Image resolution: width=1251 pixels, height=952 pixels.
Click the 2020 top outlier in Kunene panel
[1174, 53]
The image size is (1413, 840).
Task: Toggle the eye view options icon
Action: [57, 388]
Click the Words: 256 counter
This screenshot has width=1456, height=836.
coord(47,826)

·····

● **WHAT THE TASK REQUIRES**: Set down the records again verbatim, so that each word stays as it is.

● **RESPONSE TO THE EXERCISE**:
Image resolution: width=1251 pixels, height=952 pixels.
Click the 2020 top outlier in Kunene panel
[1174, 53]
The image size is (1413, 840).
Task: Toggle the eye view options icon
Action: [57, 388]
Click the Words: 256 counter
This screenshot has width=1456, height=836.
coord(47,826)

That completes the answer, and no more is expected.